Indicate by check mark whether the Registrant is an emerging growth company as defined in Rule 405 of the Securities Act of 1933 (§230.405 of this chapter) or Rule 12b-2 of the Securities Exchange Act of 1934 (§240.12b-2 of this chapter).

 

Emerging growth company ¨

 

If an emerging growth company, indicate by check mark if the Registrant has elected not to use the extended transition period for complying with any new or revised financial accounting standards provided pursuant to Section 13(a) of the Exchange Act. ¨

 

 

 

 


 

Item 7.01. Regulation FD Disclosure

 

On March 18, 2026, MiniMed Group, Inc. (“MiniMed”) announced that the U.S. Food and Drug Administration (the “FDA”) has cleared the MiniMed Flex™, a next-generation discreet, smartphone-controlled insulin pump.
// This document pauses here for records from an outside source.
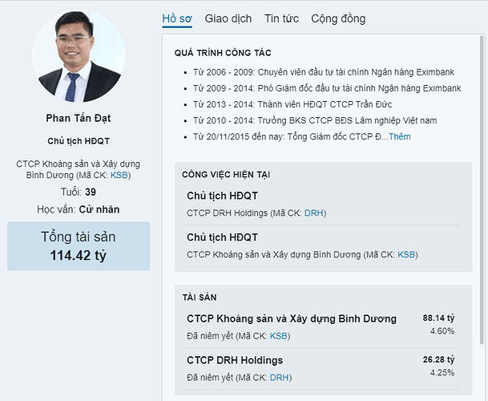Click the 26.28 tỷ asset value
The image size is (488, 401).
point(438,359)

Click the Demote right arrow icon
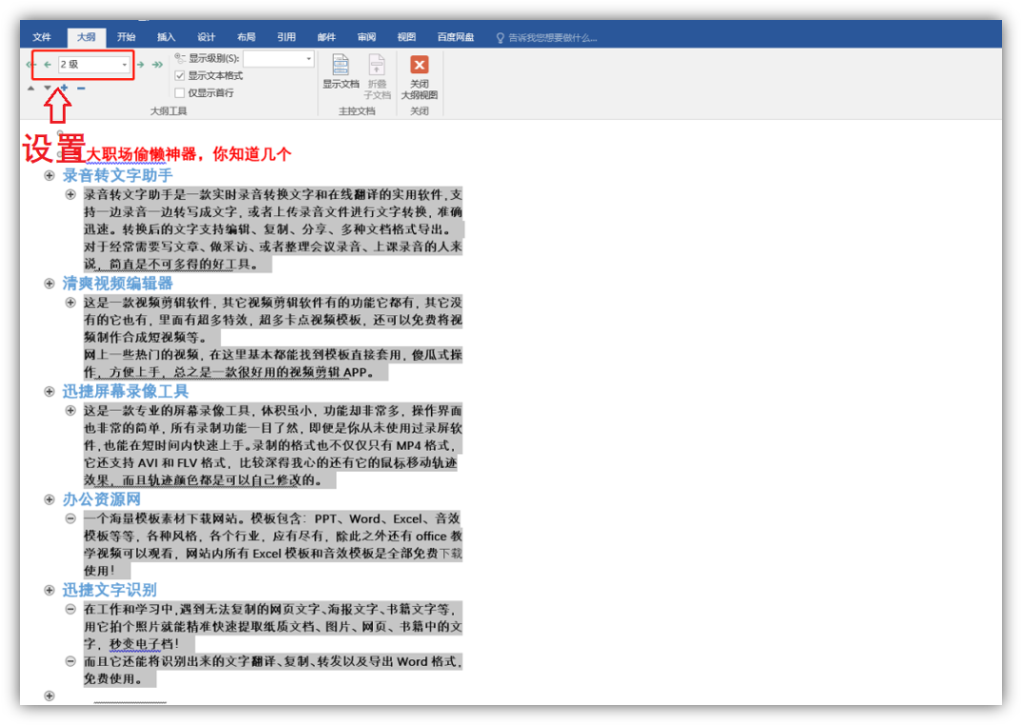coord(141,65)
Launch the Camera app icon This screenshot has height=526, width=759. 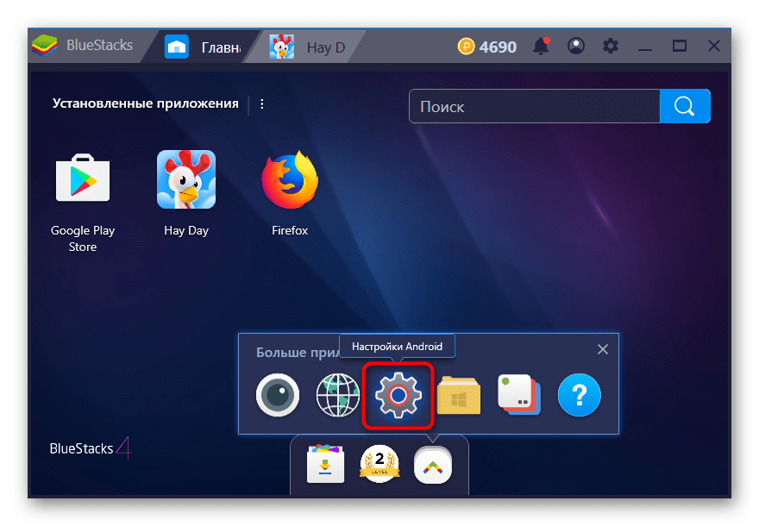[278, 396]
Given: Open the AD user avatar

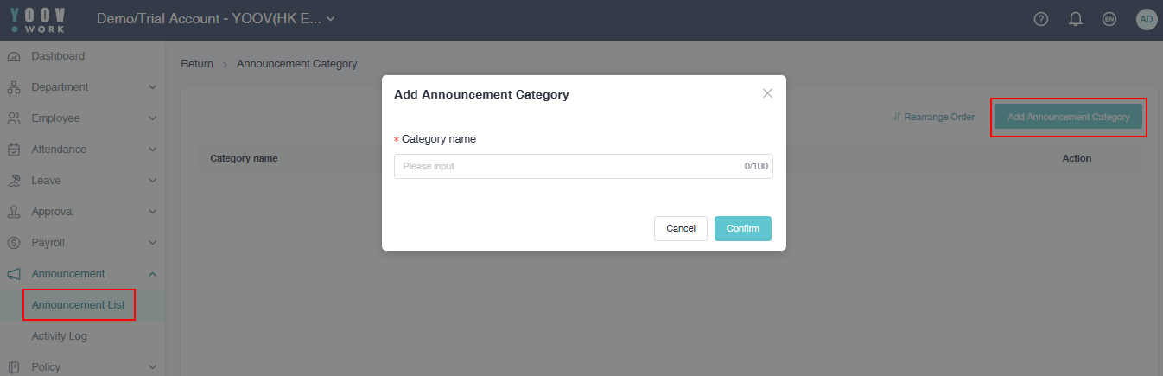Looking at the screenshot, I should [1147, 19].

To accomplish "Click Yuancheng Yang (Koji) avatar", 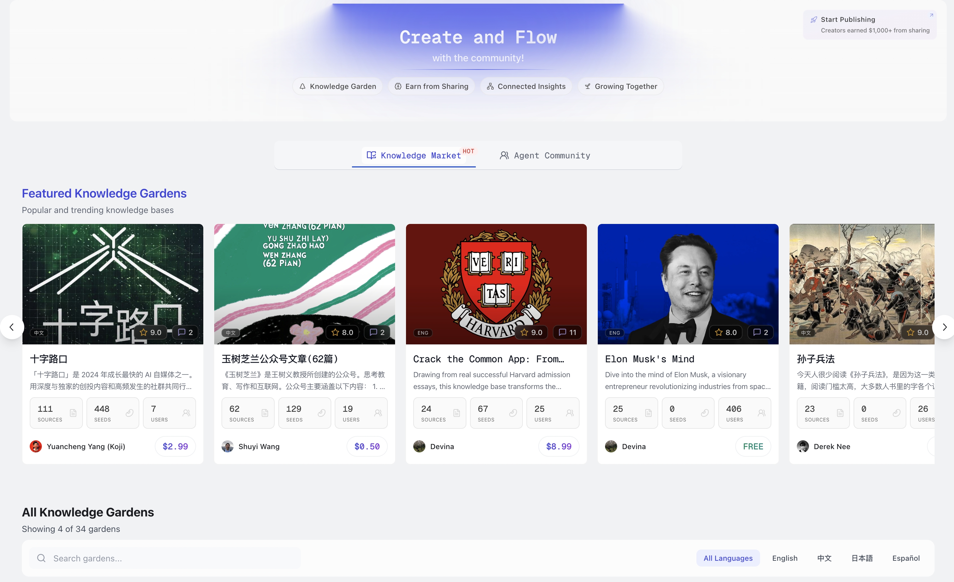I will 36,446.
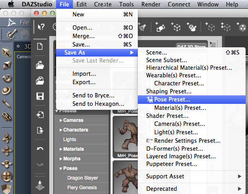Open the Render menu in menu bar

pyautogui.click(x=151, y=4)
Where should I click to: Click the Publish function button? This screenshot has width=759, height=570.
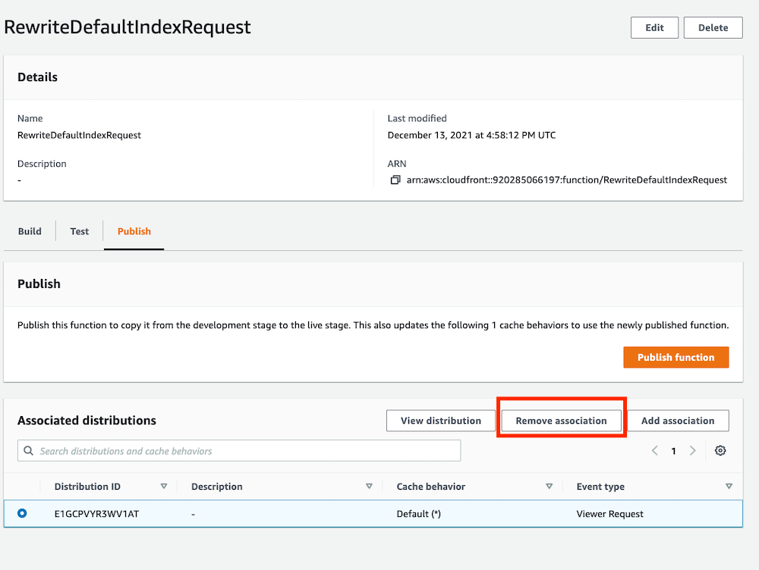pyautogui.click(x=676, y=357)
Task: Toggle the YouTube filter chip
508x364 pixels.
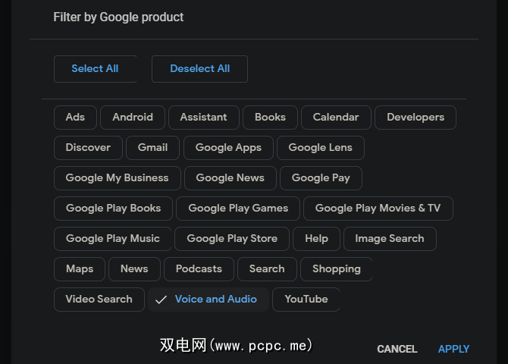Action: pos(306,300)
The clearance of the MiniMed Flex by the FDA was several months earlier than anticipated, and will facilitate the earlier commercialization of this key MiniMed product.

 

The research and development of the MiniMed Flex was funded in part by affiliates of Blackstone Life Sciences Advisors L.L.C. (“Blackstone”). Under the research and development agreement between MiniMed and Blackstone, in exchange for funding the development of the MiniMed Flex, during the first two years following regulatory approval in the U.S. and commercial launch of the MiniMed Flex, Blackstone will earn the greater of: (i) mid-to-high single digit royalty percentage of applicable net sales, and (ii) a specified minimum payment of $157 million for this product. MiniMed is expected to recognize a one-time charge of $157 million in the fourth quarter of fiscal year 2026 related to the series of future payments due to Blackstone for this product.

 

Forward-Looking Statements Disclaimer

 

This filing contains forward-looking statements within the meaning of the Private Securities Litigation Reform Act of 1995, which are subject to risks and uncertainties, including risks related to MiniMed’s anticipated financial results for the fourth quarter of fiscal year 2026 and for fiscal year 2027. These risks and uncertainties are described in MiniMed’s filings with the U.S. Securities and Exchange Commission. In some cases, you can identify these statements by forward-looking words or expressions, such as “anticipate,” “believe,” “could,” “estimate,” “expect,” “forecast,” “intend,” “looking ahead,” “may,” “plan,” “possible,” “potential,” “project,” “should,” “going to,” “will,” and similar words or expressions, the negative or plural of such words or expressions and other comparable terminology. Actual results may differ materially from anticipated results. MiniMed does not undertake to update its forward-looking statements or any of the information contained in this filing, including to reflect future events or circumstances.

 

 


 

SIGNATURES

 

Pursuant to the requirements of the Securities Exchange Act of 1934, the registrant has duly caused this report to be signed on its behalf by the undersigned hereunto duly authorized.

 

  MiniMed Group, Inc.
     
Date: March 25, 2026 By: /s/ Chad Spooner
  Name: Chad Spooner
  Title: Executive Vice President & Chief Financial Officer

 

 


 

EXHIBIT INDEX

 

Exhibit
Number
  Description
     
104   Cover Page Interactive Data File (embedded with the Inline XBRL document).